Nach der leichten Wetterentspannung am Freitag ziehen schon die nächsten Schneewolken übers Land. Eine nachhaltige Änderung der Schneesituation ist damit nicht in Sicht, ob sich ein Potenzial für große Katastrophenlawinen entwickelt, hängt aber davon ab, wie sich die Lage nach den Schneefällen entwickelt.

Folgt eine Schönwetterperiode mit leichtem Temperaturanstieg, kann sich der Schnee setzen und würde dann – obwohl in der Masse viel – ein gutes Fundament bieten. Vorerst ist aber wieder mit Neuschnee zu rechnen. Das sagte der Lawinenexperte Peter Höller im Gespräch mit der APA. Von Sonntagnachmittag bis Dienstagvormittag schneit es von Vorarlberg bis in die Obersteiermark und im Bergland Ober- und Niederösterreichs verbreitet, zeitweise intensiv und ohne längere Pausen, wie die ORF-Wetterredaktion am Freitag prognostizierte.

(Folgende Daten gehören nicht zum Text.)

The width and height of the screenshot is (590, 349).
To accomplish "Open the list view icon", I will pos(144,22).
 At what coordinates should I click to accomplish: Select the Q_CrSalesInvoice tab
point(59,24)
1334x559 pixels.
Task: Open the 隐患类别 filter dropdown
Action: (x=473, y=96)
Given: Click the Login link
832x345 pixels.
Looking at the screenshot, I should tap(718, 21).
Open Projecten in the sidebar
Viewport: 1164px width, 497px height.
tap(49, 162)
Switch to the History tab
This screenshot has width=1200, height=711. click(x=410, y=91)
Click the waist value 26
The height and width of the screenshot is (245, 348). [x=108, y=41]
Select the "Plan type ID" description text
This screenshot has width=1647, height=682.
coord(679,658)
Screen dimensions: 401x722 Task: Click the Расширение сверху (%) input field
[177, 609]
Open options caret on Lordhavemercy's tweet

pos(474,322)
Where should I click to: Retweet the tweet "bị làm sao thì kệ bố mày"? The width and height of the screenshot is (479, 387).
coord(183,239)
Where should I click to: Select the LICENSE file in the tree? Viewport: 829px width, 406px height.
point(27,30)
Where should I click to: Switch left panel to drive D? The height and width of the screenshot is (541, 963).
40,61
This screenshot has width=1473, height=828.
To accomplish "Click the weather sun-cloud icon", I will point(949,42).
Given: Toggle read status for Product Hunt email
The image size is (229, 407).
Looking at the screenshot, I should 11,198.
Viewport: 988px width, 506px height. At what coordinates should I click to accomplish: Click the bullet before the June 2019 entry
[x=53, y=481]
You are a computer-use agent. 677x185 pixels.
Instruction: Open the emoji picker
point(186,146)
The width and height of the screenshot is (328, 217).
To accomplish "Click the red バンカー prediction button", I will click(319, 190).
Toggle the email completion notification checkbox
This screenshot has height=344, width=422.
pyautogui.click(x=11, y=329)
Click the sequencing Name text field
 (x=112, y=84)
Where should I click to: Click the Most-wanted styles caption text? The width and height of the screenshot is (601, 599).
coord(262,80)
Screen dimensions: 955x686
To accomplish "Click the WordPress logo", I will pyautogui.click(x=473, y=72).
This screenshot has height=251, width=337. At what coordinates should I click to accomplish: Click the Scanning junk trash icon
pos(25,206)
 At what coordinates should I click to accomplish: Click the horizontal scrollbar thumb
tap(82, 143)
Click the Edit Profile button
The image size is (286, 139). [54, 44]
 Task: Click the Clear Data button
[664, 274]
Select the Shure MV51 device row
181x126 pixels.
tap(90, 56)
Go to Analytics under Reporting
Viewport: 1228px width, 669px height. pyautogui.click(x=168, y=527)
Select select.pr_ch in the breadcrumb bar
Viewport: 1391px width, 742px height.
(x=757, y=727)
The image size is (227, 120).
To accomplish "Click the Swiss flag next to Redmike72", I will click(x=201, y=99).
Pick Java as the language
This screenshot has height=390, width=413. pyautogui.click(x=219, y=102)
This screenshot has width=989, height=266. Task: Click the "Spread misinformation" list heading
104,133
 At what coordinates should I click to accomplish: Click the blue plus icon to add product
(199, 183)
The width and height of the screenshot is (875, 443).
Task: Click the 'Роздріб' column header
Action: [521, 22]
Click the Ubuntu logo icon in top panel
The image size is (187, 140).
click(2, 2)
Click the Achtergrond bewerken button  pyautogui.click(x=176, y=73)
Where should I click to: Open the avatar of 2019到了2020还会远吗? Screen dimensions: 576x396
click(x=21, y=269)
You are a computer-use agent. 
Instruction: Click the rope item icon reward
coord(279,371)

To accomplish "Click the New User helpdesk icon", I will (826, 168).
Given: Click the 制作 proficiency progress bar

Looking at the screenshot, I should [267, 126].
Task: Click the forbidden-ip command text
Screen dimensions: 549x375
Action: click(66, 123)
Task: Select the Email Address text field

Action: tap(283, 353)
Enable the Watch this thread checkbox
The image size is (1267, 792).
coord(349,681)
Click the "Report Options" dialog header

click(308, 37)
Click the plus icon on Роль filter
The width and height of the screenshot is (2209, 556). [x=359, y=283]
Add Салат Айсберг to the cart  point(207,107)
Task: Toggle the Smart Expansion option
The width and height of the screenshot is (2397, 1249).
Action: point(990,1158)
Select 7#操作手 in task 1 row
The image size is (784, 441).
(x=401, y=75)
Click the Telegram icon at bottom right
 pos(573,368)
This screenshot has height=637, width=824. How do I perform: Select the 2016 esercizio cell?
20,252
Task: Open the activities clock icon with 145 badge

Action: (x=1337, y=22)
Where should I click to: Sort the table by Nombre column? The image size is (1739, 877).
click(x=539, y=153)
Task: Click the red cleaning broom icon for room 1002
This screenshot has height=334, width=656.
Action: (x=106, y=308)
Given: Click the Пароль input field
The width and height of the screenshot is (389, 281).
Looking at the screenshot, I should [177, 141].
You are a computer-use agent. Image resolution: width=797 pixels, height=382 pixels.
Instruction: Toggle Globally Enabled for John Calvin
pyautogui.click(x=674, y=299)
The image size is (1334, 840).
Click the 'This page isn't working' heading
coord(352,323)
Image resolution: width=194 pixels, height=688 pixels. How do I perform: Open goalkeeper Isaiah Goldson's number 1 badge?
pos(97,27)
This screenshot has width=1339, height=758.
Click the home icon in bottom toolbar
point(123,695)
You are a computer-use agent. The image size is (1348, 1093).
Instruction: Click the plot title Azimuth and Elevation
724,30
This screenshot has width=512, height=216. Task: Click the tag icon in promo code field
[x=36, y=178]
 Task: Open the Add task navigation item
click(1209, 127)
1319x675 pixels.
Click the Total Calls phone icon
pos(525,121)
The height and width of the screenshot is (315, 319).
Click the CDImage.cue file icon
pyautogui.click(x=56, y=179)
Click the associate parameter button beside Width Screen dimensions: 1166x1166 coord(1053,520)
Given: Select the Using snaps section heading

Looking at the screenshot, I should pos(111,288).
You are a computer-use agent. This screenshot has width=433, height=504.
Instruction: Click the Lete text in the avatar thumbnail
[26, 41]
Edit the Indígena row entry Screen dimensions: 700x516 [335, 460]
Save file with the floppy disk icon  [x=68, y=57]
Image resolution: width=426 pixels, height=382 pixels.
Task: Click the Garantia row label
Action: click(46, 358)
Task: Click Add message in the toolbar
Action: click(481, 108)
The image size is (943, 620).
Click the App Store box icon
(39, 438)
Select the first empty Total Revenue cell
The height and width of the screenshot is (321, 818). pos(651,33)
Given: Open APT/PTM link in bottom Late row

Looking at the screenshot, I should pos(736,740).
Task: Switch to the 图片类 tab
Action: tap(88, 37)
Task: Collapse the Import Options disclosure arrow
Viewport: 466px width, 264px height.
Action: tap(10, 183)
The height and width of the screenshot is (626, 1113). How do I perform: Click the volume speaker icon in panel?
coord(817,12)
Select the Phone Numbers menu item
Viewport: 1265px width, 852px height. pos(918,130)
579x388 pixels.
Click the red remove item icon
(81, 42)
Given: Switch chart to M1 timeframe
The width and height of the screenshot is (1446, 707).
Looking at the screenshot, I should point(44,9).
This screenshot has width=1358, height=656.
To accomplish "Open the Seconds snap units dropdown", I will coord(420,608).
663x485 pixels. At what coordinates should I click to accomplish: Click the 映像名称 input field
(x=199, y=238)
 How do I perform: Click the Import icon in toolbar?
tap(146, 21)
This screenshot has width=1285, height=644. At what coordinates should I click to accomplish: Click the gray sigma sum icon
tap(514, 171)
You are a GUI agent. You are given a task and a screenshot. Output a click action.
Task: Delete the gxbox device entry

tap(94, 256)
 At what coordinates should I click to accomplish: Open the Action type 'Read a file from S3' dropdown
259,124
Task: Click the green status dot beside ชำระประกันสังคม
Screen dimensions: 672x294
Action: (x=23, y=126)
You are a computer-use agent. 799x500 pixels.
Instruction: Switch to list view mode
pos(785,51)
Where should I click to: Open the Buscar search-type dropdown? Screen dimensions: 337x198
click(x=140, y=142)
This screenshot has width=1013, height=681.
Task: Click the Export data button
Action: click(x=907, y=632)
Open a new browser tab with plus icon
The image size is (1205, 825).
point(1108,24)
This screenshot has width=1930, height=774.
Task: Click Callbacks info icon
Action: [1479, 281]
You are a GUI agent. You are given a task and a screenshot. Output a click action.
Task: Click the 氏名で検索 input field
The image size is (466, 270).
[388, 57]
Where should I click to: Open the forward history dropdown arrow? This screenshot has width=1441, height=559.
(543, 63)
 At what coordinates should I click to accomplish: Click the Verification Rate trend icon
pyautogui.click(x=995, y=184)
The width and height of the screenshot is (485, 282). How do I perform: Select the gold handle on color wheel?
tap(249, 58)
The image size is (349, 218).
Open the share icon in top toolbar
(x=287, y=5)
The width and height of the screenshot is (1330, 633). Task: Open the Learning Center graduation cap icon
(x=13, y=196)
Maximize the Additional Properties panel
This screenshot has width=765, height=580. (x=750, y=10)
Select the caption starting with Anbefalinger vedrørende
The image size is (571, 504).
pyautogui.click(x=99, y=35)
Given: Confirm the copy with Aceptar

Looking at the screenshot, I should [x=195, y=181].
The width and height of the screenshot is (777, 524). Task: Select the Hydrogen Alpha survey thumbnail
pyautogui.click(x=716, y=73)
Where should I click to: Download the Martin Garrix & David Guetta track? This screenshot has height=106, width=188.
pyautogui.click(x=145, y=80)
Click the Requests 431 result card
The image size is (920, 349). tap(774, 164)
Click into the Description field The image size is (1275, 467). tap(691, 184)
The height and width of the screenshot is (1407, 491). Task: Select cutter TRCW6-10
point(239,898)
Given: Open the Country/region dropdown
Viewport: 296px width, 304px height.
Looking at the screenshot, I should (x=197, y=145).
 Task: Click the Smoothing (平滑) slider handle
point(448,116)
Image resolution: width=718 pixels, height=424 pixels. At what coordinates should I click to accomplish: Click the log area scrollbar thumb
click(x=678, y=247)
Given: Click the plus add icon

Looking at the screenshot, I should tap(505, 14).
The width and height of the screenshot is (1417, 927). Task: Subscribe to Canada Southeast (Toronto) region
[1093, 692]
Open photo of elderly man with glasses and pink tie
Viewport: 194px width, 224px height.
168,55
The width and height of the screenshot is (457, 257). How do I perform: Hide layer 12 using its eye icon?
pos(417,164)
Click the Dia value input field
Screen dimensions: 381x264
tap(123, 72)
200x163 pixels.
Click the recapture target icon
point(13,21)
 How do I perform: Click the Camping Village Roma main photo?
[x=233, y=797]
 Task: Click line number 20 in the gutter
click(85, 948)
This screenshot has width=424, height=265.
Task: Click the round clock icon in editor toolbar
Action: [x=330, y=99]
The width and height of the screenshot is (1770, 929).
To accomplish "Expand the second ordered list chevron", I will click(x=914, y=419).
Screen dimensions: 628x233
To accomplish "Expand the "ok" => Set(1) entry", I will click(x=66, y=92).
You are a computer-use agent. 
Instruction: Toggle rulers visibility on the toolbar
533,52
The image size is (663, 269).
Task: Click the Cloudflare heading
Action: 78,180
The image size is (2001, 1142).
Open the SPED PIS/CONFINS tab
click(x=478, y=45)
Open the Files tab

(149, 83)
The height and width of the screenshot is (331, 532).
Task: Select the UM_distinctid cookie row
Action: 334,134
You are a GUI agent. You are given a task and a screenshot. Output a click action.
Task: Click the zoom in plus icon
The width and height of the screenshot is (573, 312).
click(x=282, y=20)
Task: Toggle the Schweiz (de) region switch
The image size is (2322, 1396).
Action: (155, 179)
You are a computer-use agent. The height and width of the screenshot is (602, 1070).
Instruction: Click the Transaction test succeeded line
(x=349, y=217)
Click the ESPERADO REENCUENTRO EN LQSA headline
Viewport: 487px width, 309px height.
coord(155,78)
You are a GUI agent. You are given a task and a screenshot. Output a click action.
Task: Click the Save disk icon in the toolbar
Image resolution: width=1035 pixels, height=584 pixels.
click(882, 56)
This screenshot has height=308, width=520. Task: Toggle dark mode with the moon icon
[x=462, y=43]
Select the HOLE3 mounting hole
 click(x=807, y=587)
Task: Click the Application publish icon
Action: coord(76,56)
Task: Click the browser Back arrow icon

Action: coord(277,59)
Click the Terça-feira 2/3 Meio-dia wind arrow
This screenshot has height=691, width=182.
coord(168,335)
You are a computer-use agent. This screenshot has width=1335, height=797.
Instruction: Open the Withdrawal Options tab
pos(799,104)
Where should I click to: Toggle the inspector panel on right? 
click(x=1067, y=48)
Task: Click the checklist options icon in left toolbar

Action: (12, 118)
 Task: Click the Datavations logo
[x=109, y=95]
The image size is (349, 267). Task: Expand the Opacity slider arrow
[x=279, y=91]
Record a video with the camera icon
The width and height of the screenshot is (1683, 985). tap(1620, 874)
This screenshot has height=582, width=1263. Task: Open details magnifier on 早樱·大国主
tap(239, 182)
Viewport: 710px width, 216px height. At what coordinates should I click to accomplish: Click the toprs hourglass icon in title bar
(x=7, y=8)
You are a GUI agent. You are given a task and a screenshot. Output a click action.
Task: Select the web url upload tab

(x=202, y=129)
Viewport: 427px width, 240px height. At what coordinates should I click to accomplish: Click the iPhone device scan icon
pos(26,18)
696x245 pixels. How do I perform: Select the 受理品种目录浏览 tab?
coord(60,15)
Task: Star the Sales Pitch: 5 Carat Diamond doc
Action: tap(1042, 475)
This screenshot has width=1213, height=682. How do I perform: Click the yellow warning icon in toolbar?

Die Lawinensituation in den Nordalpen verschärft sich damit wieder. In tiefen Lagen wird der Schneefall zeitweise in Regen übergehen. Am Dienstag klingen die Niederschläge ab, und für Mittwoch setzt sich in ganz Österreich zumindest für ein paar Stunden die Sonne durch. Am Donnerstag ziehen allmählich wieder verbreitet dichte Wolken auf und von Vorarlberg bis Oberkärnten kann es zeitweise wieder schneien.

Anfang Jänner statistisch selten

Blickt man in die Statistik, sind große Neuschneezuwächse und kritische Lawinenzyklen Anfang Jänner selten, sagte Höller: „Lediglich 1954 und 1968 gab es Witterungsperioden mit großem Neuschneezuwachs und damit einhergehenden kritischen Lawinensituationen.“ Häufiger ergeben sich derartig prekäre Situationen Ende Jänner, im Februar oder im März. Im langjährigen Durchschnitt etwa in einem Abstand von sechs bis sieben Jahren.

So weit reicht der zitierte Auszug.